Biden, during a speech on child care last week, acknowledged the overall package was likely to be smaller than the $3.5 trillion he wanted and said he would seek additional money for his agenda down the line.

“We’ll get less than that, but we’re going to get it. And we’re going to come back and get the rest,” he told reporters.

He met Monday with Washington Rep. Pramila Jayapal, the leader of the Congressional Progressive Caucus and a supporter of the paid leave program that is in the spending bill.

For a federal paid family and medical leave program to have the support of liberal groups that the Biden administration is counting on to help sell its agenda, the spending package would need to have a minimum of four weeks and scale up, advocates involved in the conversations told McClatchy.

“The paid leave community is very clear that a meaningful program can be done at different toplines and there are ways to scale it and still have it be a meaningful program,” said Dawn Huckelbridge, director of Paid Leave for All. “It is non-negotiable that a meaningful paid leave program be in this package.”

Limiting the program to paid parental leave would also be problematic, advocates said, because only a quarter of the people who take extended leave do so to care for newborns. The rest of the workforce uses long-term leave to care for elderly parents and sick children, to address chronic health issues or deal with other medical and family emergencies.
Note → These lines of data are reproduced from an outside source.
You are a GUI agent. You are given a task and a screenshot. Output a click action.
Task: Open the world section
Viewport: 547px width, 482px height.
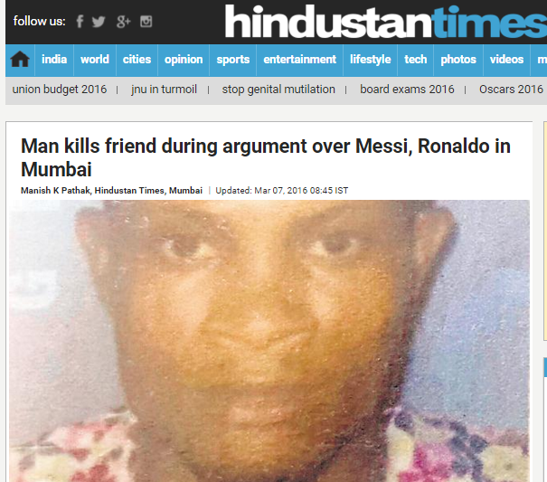[95, 60]
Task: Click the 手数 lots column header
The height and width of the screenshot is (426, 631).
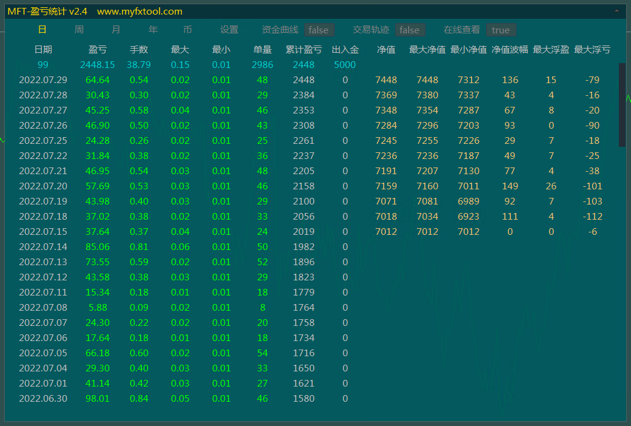Action: pyautogui.click(x=139, y=49)
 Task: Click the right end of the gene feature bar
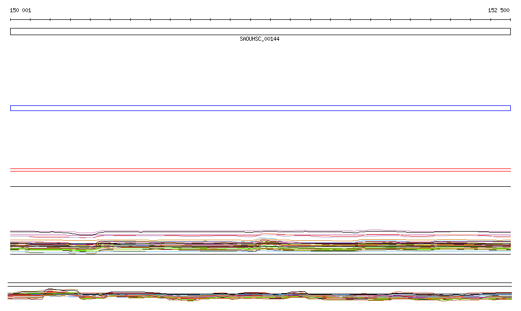click(x=510, y=32)
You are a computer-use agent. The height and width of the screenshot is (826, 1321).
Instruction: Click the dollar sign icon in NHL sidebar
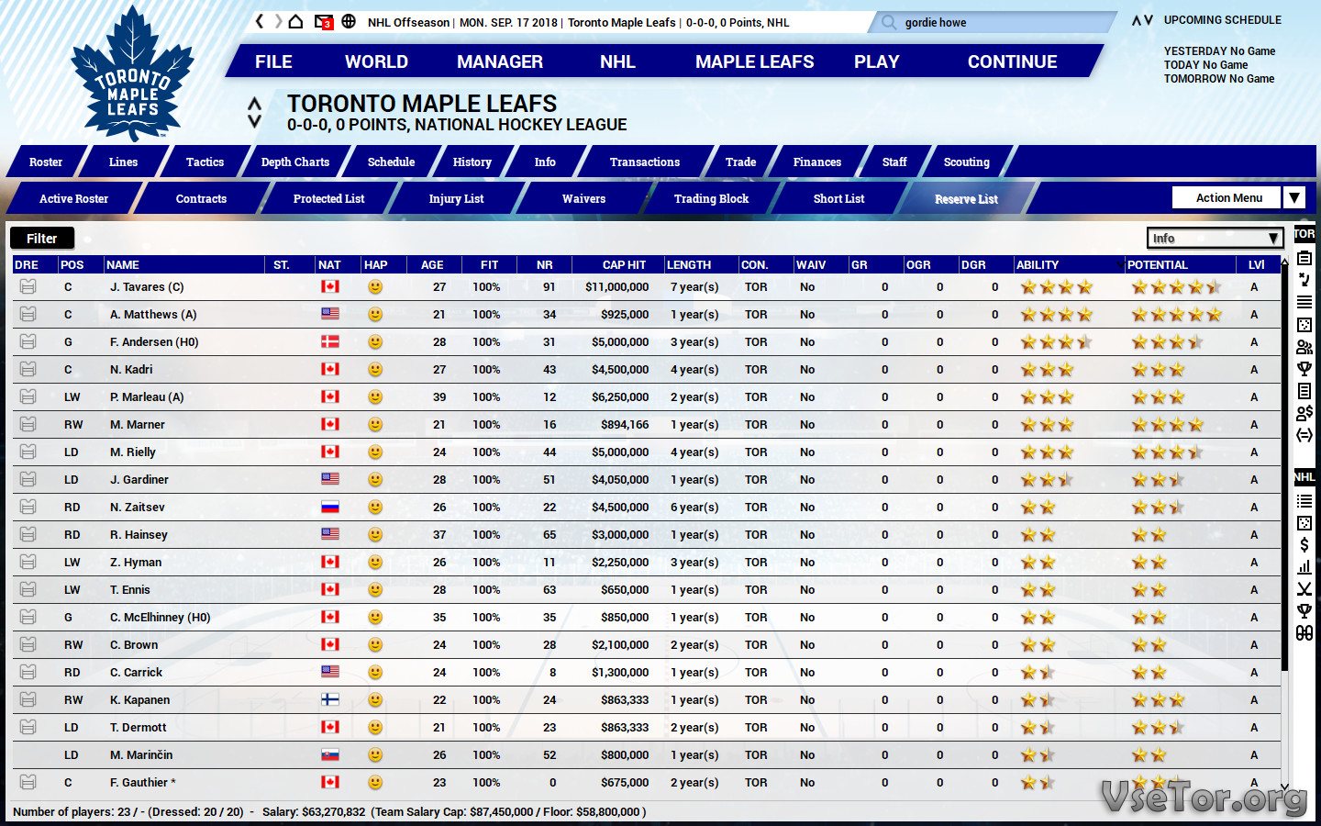[x=1304, y=545]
“It’s incredibly important that we focus on parental, personal and caregiving under the banner and then also upgrade. We need to have progressive wage replacement, so that working people who are least likely to access paid leave, or access and use it, actually can,” said Molly Day, executive director of PL+US (Paid Leave for the United States).

One idea that lawmakers have discussed to fit as many programs as possible into less costly spending legislation is to reduce the number of years funded for each program. But advocates said it would be a challenge to enact an effective paid leave program that low-income workers are able to take advantage of in fewer than 10 years.

Joyner said it would take two to three years to set up a national program, and implement and promote it.

“The question for the federal government is why would we want to spend that kind of money and stand up a program that is not permanent, that only lasts a couple of years, before we have to start again?” she said. “It just doesn’t make sense.”

Rachel Greszler, a research fellow in economics, budget and entitlements at the conservative Heritage Foundation, said that more businesses have initiated paid leave during the pandemic and offered scheduling flexibility as they compete for workers.

Greszler said she expects that trajectory to continue and worries that a federal program with rigid rules on how paid leave can be used would be burdensome and complicated for both employers and employees.

“It’s a very different picture, what paid family leave looks like, if you’re going through a bureaucratic government program versus a more flexible and accommodating one from your employer,” she said. “I just worry that it’s actually going to be to the detriment of anybody who either already has a program now or who would be getting one soon.”

Advocates say that they are committed to fighting for 12 weeks of paid family and medical leave, but they understand that they could wind up with nothing if they did not accept a compromise.

Joyner recalled the legislative fight over the Family and Medical Leave Act of 1993, which she said was whittled down to 12 weeks of unpaid leave that does not adequately support low-wage workers.

“We don’t want to wait another 28 years. We think this is a once in a generation opportunity,” she said.